O mercado brasileiro de milho manteve um ritmo calmo na comercialização no começo da semana. A estabilidade predominou no país, mas o destaque ficou para o avanço dos preços no estado de São Paulo. Também houve a manutenção dos valores nos portos.

No Porto de Santos, o preço ficou entre R$ 66,50/69,00 a saca (CIF). Já no Porto de Paranaguá, cotação entre R$ 65,50/68,00 a saca.

No Paraná, a cotação ficou em R$ 59,00/61,00 a saca em Cascavel. Em São Paulo, preço de R$ 62,00/65,00 na Mogiana. Em Campinas CIF, preço de R$ 67,00/68,00 a saca.

No Rio Grande do Sul, preço ficou em R$ 69,00/72,00 a saca em Erechim. Em Minas Gerais, preço em R$ 58,00/60,00 a saca em Uberlândia. Em Goiás, preço esteve em R$ 55,00/58,00 a saca em Rio Verde – CIF. No Mato Grosso, preço ficou a R$ 54,50/61,00 a saca em Rondonópolis.

CHICAGO

* Os contratos com entrega em dezembro estão cotados a US$ 4,22 por bushel, alta de 0,25 centavo de dólar, ou 0,05%, em relação ao fechamento anterior.

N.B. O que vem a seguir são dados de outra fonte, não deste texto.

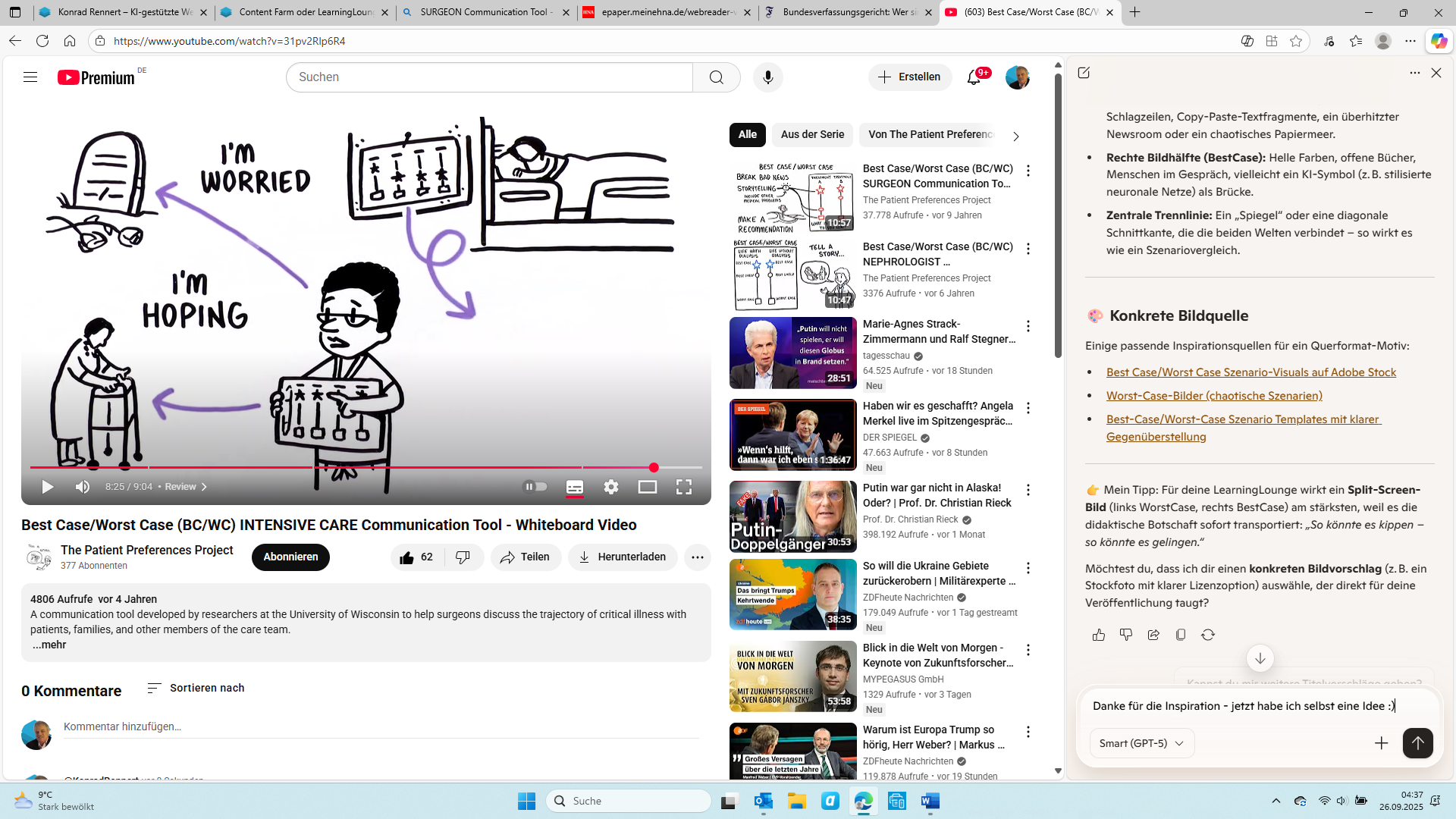Switch video to theater mode
This screenshot has width=1456, height=819.
[648, 487]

* O mercado é pressionado pela expectativa de uma oferta global abundante, reforçada pelo avanço da colheita nos Estados Unidos. A valorização do dólar frente a outras moedas também contribui para a pressão sobre os preços. Ainda assim, os contratos com vencimentos mais próximos encontram suporte em sinais de demanda pelo cereal norte-americano.

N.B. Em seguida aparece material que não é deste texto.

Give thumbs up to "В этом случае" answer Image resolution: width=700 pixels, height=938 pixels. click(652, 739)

* Ontem (2), os contratos com entrega em dezembro de 2025 fecharam com baixa de 0,65%, ou 2,75 centavos, cotados a US$ 4,19 por bushel. Os contratos com entrega em março de 2026 fecharam com avanço de 2,25 centavos, ou 0,51%, cotados a US$ 4,35 3/4 por bushel.

CÂMBIO

* O dólar comercial opera com alta de 0,46%, cotado a R$ 5,3349. O Dollar Index registra valorização de 0,42% a 98,52 pontos.

INDICADORES FINANCEIROS

* As principais bolsas da Ásia fecharam com preços mistos. Xangai, feriado. Japão, +0,01%.

* As principais bolsas na Europa operam com índices firmes. Paris, +0,27%. Frankfurt, +0,20%. Londres, + 0,27%.

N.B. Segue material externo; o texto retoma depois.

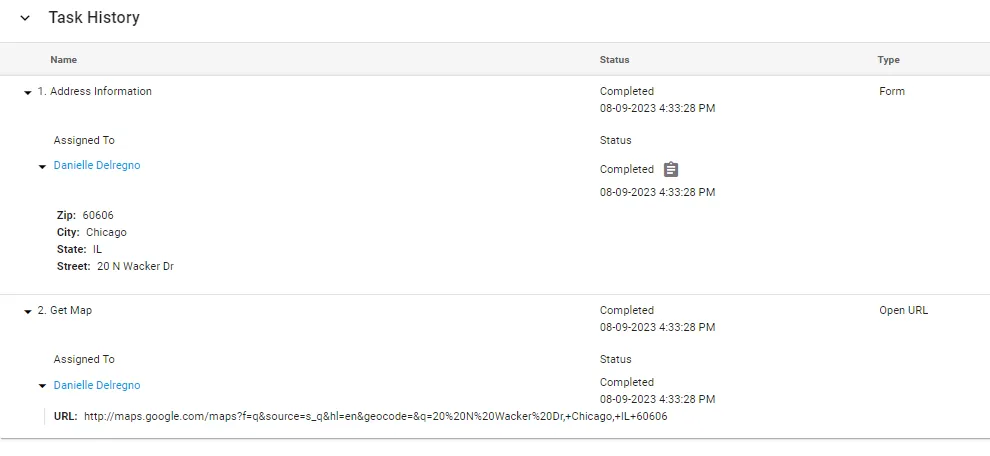Collapse the Address Information task arrow
The image size is (990, 456).
[x=28, y=92]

* O petróleo opera em baixa. Novembro do WTI em NY: US$ 61,45 o barril (-0,38%).

AGENDA

– Dados sobre as lavouras do Paraná – Deral, na parte da manhã.

—–Quarta-feira (8/10)

– Alemanha: A produção industrial de agosto será publicada às 3h pelo Destatis.

– A ANFAVEA divulga, às 10h, os resultados das exportações, importações e produção de veículos referentes a setembro.

– EUA: A posição dos estoques de petróleo até sexta-feira da semana passada será publicada às 11h30 pelo Departamento de Energia (DoE). (Devido a uma paralisação do governo norte-americano, não há garantia do que os dados serão divulgados no horário descrito).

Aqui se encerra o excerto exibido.